23 de abril – A mãe de uma menina de 3 anos vai ao colégio denunciar que a filha teria sido tocada intimamente por um “tio Antônio”, conforme relatou a babá ao explicar uma vermelhidão. A criança teria citado o nome de duas colegas e um menino, todos da mesma idade,cujos pais seriam depois convocados pela escola.

24 de abril – Pais e mães das três crianças são chamado sao colégio. Apenas a mãe do menino não comparece — ela jamais prestou queixa.

25 de abril – Alegando reestruturação de seus quadros,o Mackenzie demite três pessoas que foram citadas no caso: dois monitores chamados Antônio e outra de nome Patrícia (segundo uma das crianças, uma “tia Pati” presenciou a cena ou as cenas — os depoimentos não são conclusivos nesse ponto)

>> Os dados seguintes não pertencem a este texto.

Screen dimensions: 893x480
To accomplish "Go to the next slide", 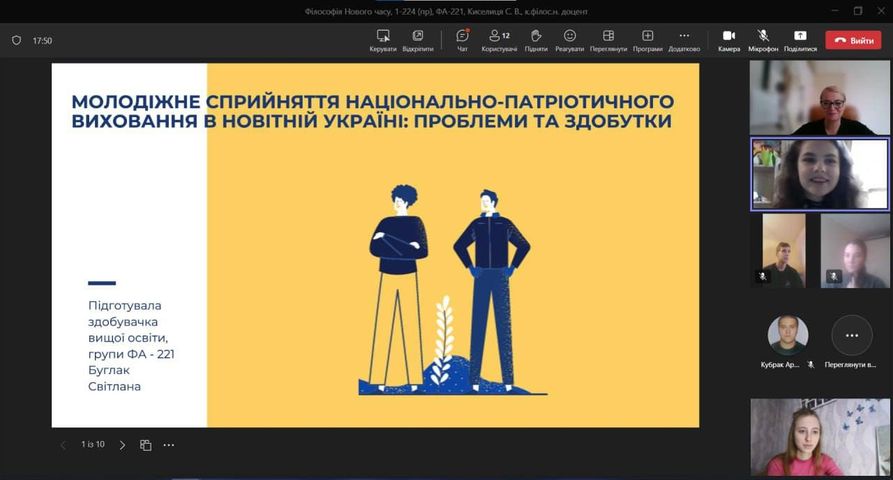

29 de abril – A polícia, procurada pelo Mackenzie, abre um inquérito a fim de investigar o caso. Diante da comoção entre pais dos estudantes, a escola convoca uma equipe de três psicólogos para conversar sobre o tema.

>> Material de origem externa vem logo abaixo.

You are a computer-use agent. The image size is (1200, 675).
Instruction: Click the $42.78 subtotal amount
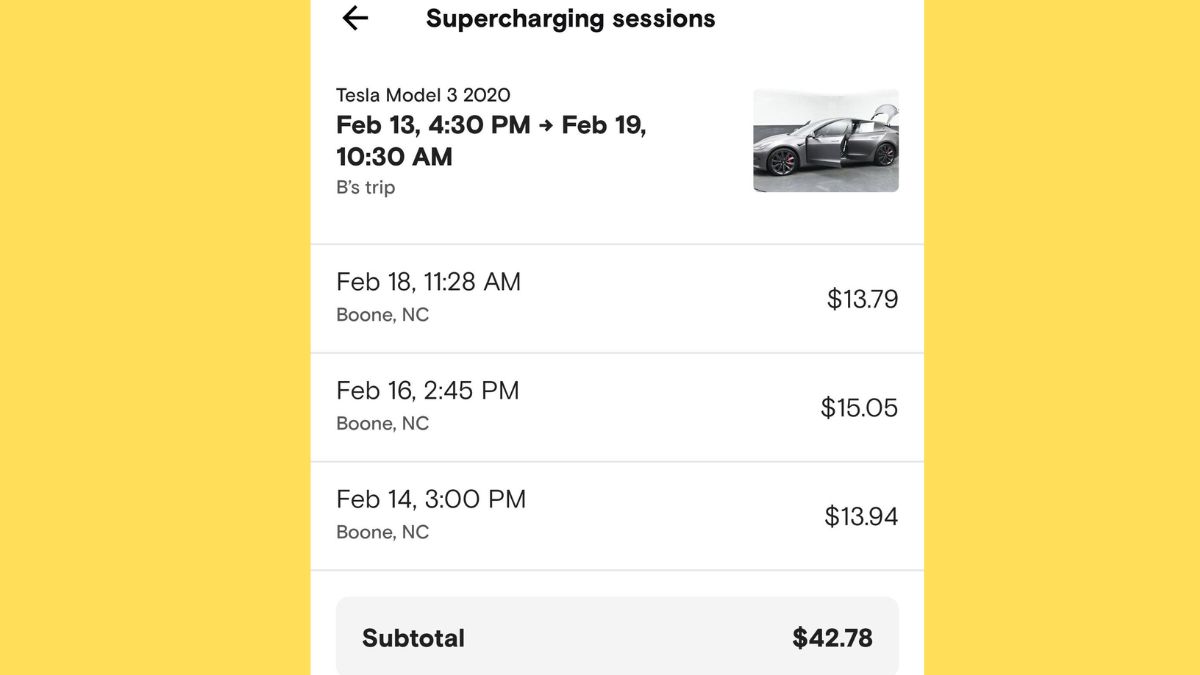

8 de maio – Antônio Assis depõe pela primeira vez. É apontado pelas três crianças como o “tio malvado” que teria feito o contato impróprio. Sua prisão preventiva é decretada. Desde então, passou por Carapicuíba, São Paulo e, agora, está em Guarulhos.

18 de novembro – Laudos do Instituto Médico-Legal, feitos em abril, foram anexados ao processo: não há elementos para comprovar abuso sexual.